Stated task
Convert the part of the listing that opens with the line containing "Where should I click to: Click the MODIFIER" and closes with the line containing "tap(31, 138)" into a Markdown table with the columns Row and Line. Number each line in Row and put its text in Line, leaving out blank lines.

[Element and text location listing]

========

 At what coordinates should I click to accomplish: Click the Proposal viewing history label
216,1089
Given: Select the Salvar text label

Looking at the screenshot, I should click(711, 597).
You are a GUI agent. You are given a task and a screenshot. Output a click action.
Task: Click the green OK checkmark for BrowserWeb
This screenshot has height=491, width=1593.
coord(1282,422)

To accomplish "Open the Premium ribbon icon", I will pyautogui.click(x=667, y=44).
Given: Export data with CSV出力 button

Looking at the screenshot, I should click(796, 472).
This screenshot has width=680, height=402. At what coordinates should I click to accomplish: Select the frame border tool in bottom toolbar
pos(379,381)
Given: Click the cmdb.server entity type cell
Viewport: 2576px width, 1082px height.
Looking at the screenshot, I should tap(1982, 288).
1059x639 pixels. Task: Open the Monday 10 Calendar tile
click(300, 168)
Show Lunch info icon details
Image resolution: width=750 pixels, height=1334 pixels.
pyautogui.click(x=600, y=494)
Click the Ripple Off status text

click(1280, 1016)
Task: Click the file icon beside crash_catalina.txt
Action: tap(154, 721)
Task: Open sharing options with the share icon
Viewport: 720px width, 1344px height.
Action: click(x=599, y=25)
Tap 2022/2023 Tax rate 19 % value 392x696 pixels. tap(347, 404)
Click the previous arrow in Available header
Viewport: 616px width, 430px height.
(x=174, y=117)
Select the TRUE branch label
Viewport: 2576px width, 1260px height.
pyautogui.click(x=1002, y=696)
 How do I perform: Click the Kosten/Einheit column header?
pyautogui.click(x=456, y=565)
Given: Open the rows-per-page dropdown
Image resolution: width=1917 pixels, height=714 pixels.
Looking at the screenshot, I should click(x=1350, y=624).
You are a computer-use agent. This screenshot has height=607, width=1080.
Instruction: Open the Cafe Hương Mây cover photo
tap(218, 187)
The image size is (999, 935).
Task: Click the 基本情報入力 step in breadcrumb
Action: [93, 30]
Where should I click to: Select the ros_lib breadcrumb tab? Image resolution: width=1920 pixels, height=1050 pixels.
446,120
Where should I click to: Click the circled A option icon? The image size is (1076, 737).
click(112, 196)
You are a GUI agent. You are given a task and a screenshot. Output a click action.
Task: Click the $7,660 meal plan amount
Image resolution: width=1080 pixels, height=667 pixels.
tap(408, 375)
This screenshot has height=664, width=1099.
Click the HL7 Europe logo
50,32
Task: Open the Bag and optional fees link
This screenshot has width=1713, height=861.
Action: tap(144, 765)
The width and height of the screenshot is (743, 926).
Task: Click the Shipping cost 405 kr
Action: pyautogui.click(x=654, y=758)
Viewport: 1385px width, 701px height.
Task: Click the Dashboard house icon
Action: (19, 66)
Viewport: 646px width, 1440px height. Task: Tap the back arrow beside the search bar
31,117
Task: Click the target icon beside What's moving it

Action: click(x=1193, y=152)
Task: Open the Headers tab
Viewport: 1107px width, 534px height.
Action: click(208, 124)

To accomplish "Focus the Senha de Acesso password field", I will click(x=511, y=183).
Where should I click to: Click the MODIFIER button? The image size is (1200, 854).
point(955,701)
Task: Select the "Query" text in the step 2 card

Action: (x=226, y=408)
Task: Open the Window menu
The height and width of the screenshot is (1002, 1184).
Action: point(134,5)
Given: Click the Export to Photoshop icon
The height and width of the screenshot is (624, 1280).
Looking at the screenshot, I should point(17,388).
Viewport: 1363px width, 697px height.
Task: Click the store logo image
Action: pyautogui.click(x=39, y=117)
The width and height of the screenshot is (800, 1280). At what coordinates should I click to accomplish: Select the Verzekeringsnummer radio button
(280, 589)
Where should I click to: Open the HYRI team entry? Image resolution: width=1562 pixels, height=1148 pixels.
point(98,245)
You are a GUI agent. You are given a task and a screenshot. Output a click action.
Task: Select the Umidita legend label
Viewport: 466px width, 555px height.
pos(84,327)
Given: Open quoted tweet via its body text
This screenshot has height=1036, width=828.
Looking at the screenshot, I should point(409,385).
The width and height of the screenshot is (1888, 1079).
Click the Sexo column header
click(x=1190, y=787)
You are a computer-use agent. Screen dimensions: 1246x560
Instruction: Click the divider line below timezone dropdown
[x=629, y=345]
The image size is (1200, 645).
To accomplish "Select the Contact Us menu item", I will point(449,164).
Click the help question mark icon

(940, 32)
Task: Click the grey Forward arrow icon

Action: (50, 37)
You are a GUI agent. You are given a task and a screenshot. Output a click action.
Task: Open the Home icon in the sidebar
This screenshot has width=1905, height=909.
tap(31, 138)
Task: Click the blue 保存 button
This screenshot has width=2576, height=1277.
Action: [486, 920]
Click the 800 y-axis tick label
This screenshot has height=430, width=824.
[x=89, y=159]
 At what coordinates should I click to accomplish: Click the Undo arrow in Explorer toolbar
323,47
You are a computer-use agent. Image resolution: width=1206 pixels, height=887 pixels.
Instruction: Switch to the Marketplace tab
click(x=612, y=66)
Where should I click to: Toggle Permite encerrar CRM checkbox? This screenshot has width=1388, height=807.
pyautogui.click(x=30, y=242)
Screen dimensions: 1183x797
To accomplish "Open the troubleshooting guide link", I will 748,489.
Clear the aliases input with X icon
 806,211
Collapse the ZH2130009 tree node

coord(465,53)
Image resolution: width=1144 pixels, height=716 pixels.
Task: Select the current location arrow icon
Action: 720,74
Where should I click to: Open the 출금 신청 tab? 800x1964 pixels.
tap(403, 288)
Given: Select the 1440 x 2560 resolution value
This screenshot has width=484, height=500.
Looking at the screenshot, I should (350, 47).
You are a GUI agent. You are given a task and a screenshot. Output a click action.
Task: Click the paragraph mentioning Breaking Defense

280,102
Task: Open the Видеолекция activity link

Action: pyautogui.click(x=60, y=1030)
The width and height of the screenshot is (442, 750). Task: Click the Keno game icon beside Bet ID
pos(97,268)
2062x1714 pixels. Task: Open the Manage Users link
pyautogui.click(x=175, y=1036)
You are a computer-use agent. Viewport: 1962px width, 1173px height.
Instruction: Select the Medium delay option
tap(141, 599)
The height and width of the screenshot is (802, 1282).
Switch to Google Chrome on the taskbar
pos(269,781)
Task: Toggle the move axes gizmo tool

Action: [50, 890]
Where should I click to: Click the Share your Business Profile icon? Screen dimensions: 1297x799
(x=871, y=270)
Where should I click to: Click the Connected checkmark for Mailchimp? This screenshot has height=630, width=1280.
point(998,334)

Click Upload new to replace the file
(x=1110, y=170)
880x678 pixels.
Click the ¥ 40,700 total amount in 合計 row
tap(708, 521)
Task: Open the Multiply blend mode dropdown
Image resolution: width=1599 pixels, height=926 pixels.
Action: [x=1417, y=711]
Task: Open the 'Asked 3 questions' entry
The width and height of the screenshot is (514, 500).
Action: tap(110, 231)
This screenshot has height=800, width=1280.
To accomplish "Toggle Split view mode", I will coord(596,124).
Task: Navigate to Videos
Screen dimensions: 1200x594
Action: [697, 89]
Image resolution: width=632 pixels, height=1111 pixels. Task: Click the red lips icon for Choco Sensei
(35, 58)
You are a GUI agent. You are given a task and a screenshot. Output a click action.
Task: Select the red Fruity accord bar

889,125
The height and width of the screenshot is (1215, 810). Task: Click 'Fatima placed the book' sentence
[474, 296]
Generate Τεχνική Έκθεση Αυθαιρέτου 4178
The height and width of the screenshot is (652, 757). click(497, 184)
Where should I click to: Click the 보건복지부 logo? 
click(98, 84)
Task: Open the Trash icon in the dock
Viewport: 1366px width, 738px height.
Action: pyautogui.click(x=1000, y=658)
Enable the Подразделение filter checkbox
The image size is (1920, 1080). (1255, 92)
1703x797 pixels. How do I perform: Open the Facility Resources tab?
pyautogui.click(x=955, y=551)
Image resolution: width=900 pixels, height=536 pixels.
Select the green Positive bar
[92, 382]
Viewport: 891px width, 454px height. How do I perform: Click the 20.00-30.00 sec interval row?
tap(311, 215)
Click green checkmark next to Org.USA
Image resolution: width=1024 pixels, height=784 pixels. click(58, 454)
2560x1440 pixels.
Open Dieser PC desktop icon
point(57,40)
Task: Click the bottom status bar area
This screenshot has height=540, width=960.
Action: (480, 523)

========

Written answer
| Row | Line |
|---|---|
| 1 | Where should I click to: Click the MODIFIER button? The image size is (1200, 854). |
| 2 | point(955,701) |
| 3 | Task: Select the "Query" text in the step 2 card |
| 4 | Action: (x=226, y=408) |
| 5 | Task: Open the Window menu |
| 6 | The height and width of the screenshot is (1002, 1184). |
| 7 | Action: point(134,5) |
| 8 | Given: Click the Export to Photoshop icon |
| 9 | The height and width of the screenshot is (624, 1280). |
| 10 | Looking at the screenshot, I should point(17,388). |
| 11 | Viewport: 1363px width, 697px height. |
| 12 | Task: Click the store logo image |
| 13 | Action: pyautogui.click(x=39, y=117) |
| 14 | The width and height of the screenshot is (800, 1280). At what coordinates should I click to accomplish: Select the Verzekeringsnummer radio button |
| 15 | (280, 589) |
| 16 | Where should I click to: Open the HYRI team entry? Image resolution: width=1562 pixels, height=1148 pixels. |
| 17 | point(98,245) |
| 18 | You are a GUI agent. You are given a task and a screenshot. Output a click action. |
| 19 | Task: Select the Umidita legend label |
| 20 | Viewport: 466px width, 555px height. |
| 21 | pos(84,327) |
| 22 | Given: Open quoted tweet via its body text |
| 23 | This screenshot has height=1036, width=828. |
| 24 | Looking at the screenshot, I should point(409,385). |
| 25 | The width and height of the screenshot is (1888, 1079). |
| 26 | Click the Sexo column header |
| 27 | click(x=1190, y=787) |
| 28 | You are a computer-use agent. Screen dimensions: 1246x560 |
| 29 | Instruction: Click the divider line below timezone dropdown |
| 30 | [x=629, y=345] |
| 31 | The image size is (1200, 645). |
| 32 | To accomplish "Select the Contact Us menu item", I will point(449,164). |
| 33 | Click the help question mark icon |
| 34 | (940, 32) |
| 35 | Task: Click the grey Forward arrow icon |
| 36 | Action: (50, 37) |
| 37 | You are a GUI agent. You are given a task and a screenshot. Output a click action. |
| 38 | Task: Open the Home icon in the sidebar |
| 39 | This screenshot has width=1905, height=909. |
| 40 | tap(31, 138) |